Сюжет и анализ

Сюжет и анализ

Толстой в эпоху написания «Детства» тщательно изучал Стерна, но Стерн для него не был предметом подражания в развитой композиции.

Десятого августа 1851 года Толстой записывает в дневнике: «Я замечаю, что у меня дурная привычка к отступлениям; и именно, что эта привычка, а не обильность мыслей, как я прежде думал, часто мешают мне писать и заставляют меня встать от письменного стола и задуматься совсем о другом, чем то, что я писал. Пагубная привычка. Несмотря на огромный талант рассказывать и умно болтать моего любимого писателя Стерна, отступления тяжелы даже у него»[249].

Поток сознания, анализ снов, которыми так подробно занимался Толстой в эпоху создания «Истории вчерашнего дня» и «Детства», все время приводили его к отступлениям.

Толстой шел к простой прозе через анализ и через философские размышления. Его «История вчерашнего дня» кончалась большим отступлением о психологии сна, о делении человеческого сознания, но, исследуя шаг за шагом сцепления человеческого сознания, писатель чувствовал, что он отходит от самой жизни, и он вернулся к ней в простом описании, в котором сперва хотел последовательно рассказать жизнь не свою, своего соседа, вернее — хотел рассказать свое детство, как бы переключив его на судьбу своих соседей, детей княгини Софьи Петровны Козловской и Александра Михайловича Исленьева. Это была несчастная семья, дети были незаконные, Козловская была женщина богатая, не беден был Исленьев, но шел вопрос о том, как закрепить за детьми их состояние.

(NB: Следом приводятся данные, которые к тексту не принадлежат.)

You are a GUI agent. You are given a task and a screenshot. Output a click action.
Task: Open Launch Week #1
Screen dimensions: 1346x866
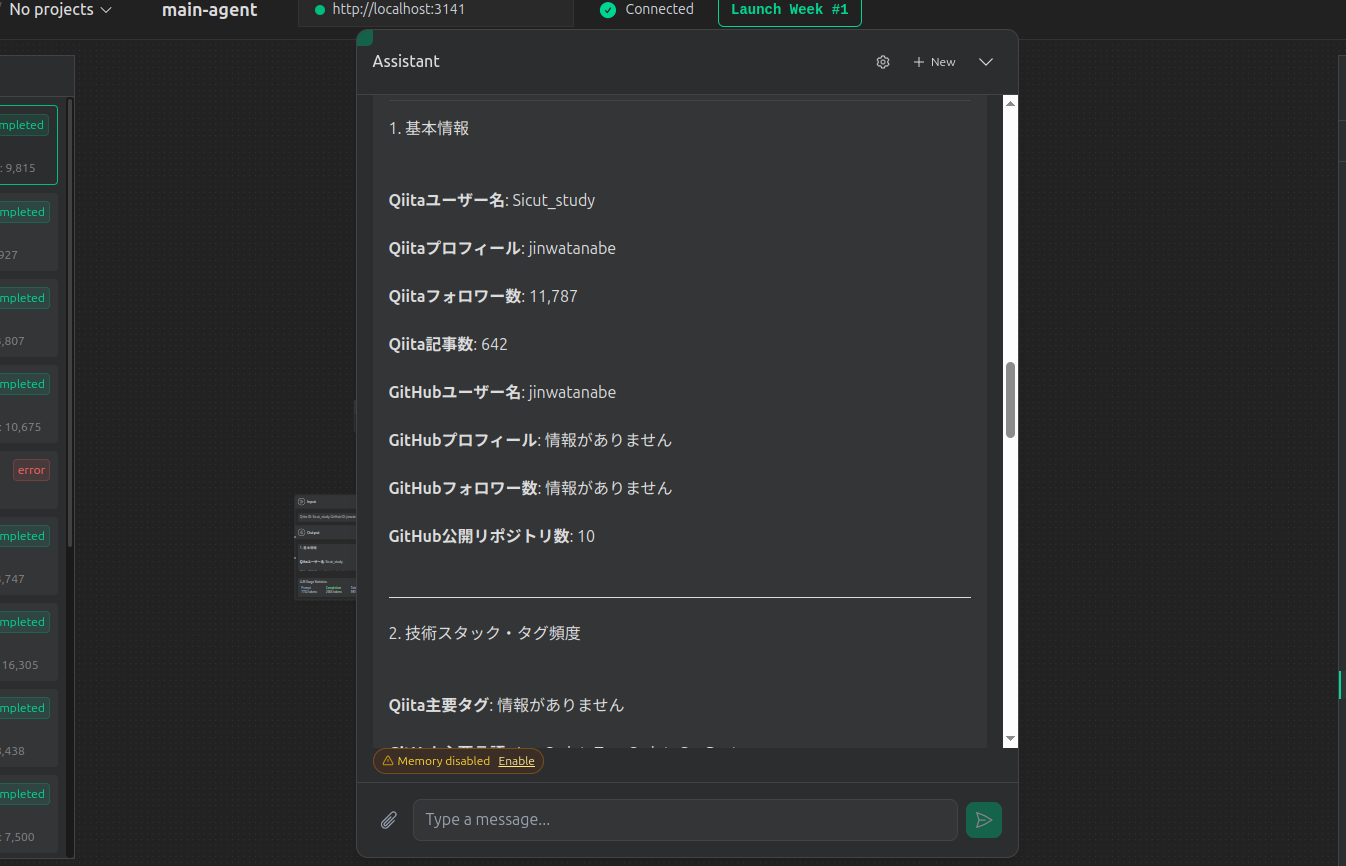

Разговоры и планы об этом и составляли основу композиции первоначального наброска произведения.

Можно было выдать векселя на имя отца от имени матери, как будто бы она ему должна. Отец от этого отказывался.

Первоначально обо всем этом рассказывалось в начале повести.

Пролог носил характер прямого и откровенного рассказа о том, что обычно скрывали. Семья рассказчика внебрачная, хотя и отец и мать принадлежат к аристократическому кругу.

Завязка, причем довольно традиционная, давалась прямо: и Кандид Вольтера, и Том Джонс Филдинга, и Оливер Твист — незаконные дети; конфликт был реален, но традиционен. Новым был не конфликт, а то, что он не оставался за рамками романа.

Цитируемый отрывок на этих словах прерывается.